Gene function: solving the puzzle is on the right track
3D imaging can reveal more precisely the complexity of embryonic development in mice with viable solutions to genetic analysis of broadband to understand gene function.
Sept. 22, 2016
As part of the International Mouse Phenotyping Consortium, the French National Infrastructure for mouse phenogenomics, PHENOMIN hosted by the Mouse Clinical Institute (IGBMC, UMR7104 CNRS, INSERM, and University of Strasbourg) has coordinated its efforts with 17 other centers to reveal the important role of almost 1 out of 4 genes for controlling normal development of the mouse embryo. These results were published in Nature on September 22th.
The Human genome is composed of about 25 000 genes. These pieces of DNA gives accurate information for the functioning of the body, similar to a recipe for cooking. Being able to breathe, to have green eyes or to walk and to develop from one cell to a newborn reflects a perfect functioning of all these recipes. Sometimes all this machinery is not working properly (if a gene is not or poorly expressed) and disease or embryonic development problems may appear.
The mouse is a well-known mammals for biological analyses and serves as a model for many diseases. The duration of its intrauterine development is 19 days. The mouse also represents the second mammalian species for which genome sequencing was completed. In mice, the total number of protein coding genes is about 23 000 and more than 98% of mouse genes are homologous to human genes. Recent studies of 1751 genetic inactivation show that among those 410 genes are involved in embryonic development; their inactivation leading to altered development and/or embryonic death.

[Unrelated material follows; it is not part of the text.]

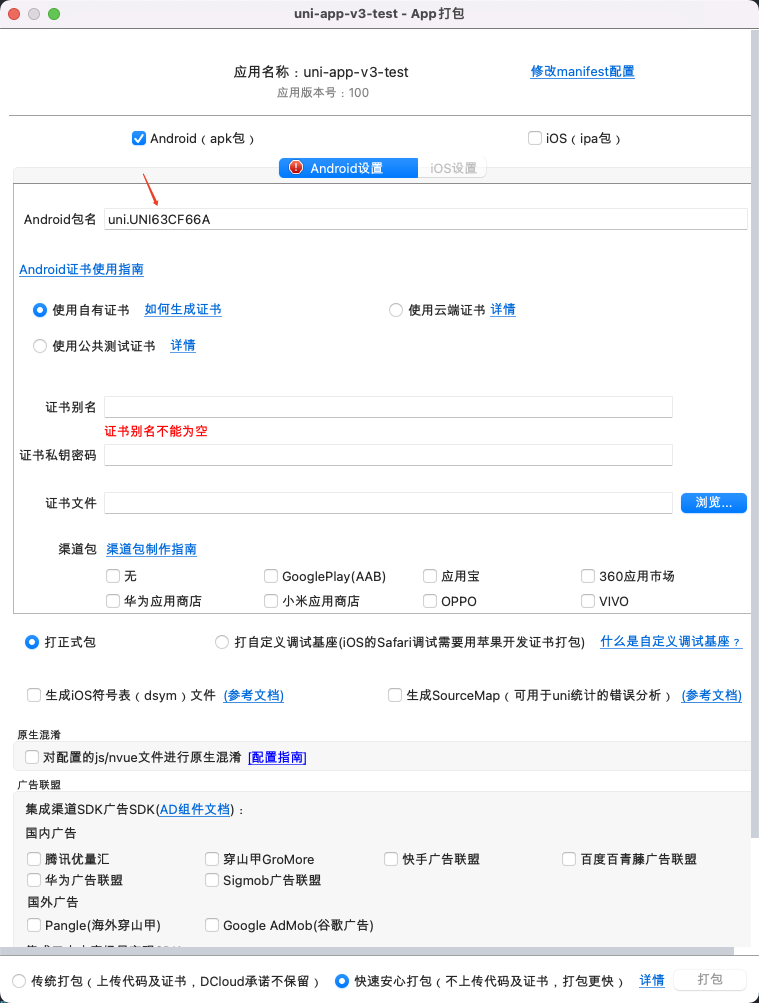Check the 腾讯优量汇 ad checkbox
Viewport: 759px width, 1003px height.
(34, 858)
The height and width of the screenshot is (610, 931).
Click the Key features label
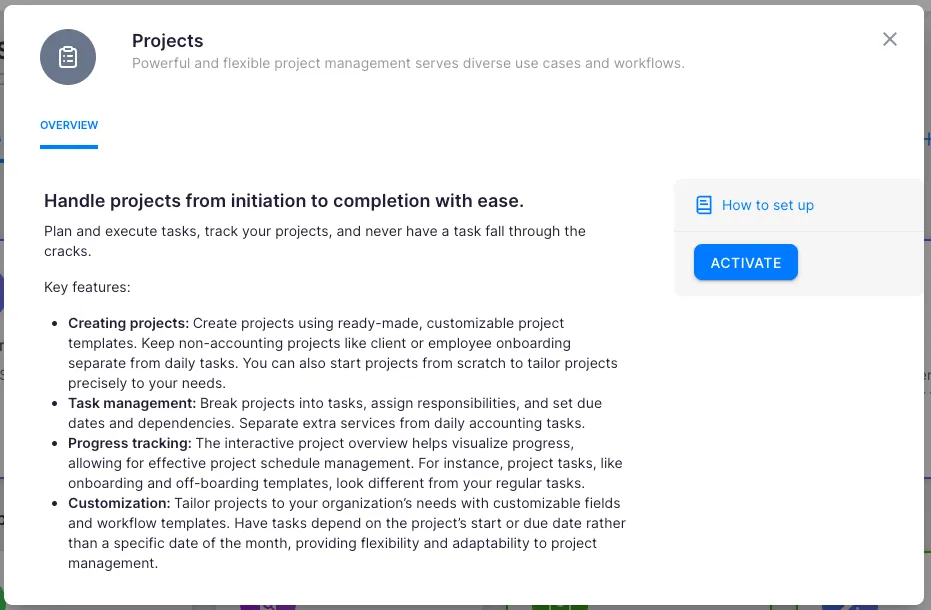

Towards a better diagnosis of diseases causing birth defects in humans
Through a study of high resolution 3D platform, new phenotypes for already known genes were revealed. New genes involved in several developmental processes have also been identified by several laboratories including the Mouse Clinical Institute - PHENOMIN. Genes essential for development are mostly devoid of functional redundancy. Homologous human genes are involved in many diseases. They are also much more intolerant to natural mutations and therefore have a major impact on human health.
This information will enrich our knowledge of the genetic control of embryonic development. These results constitute a first step toward improvement for the diagnosis of diseases causing birth defects or developmental disorders in humans.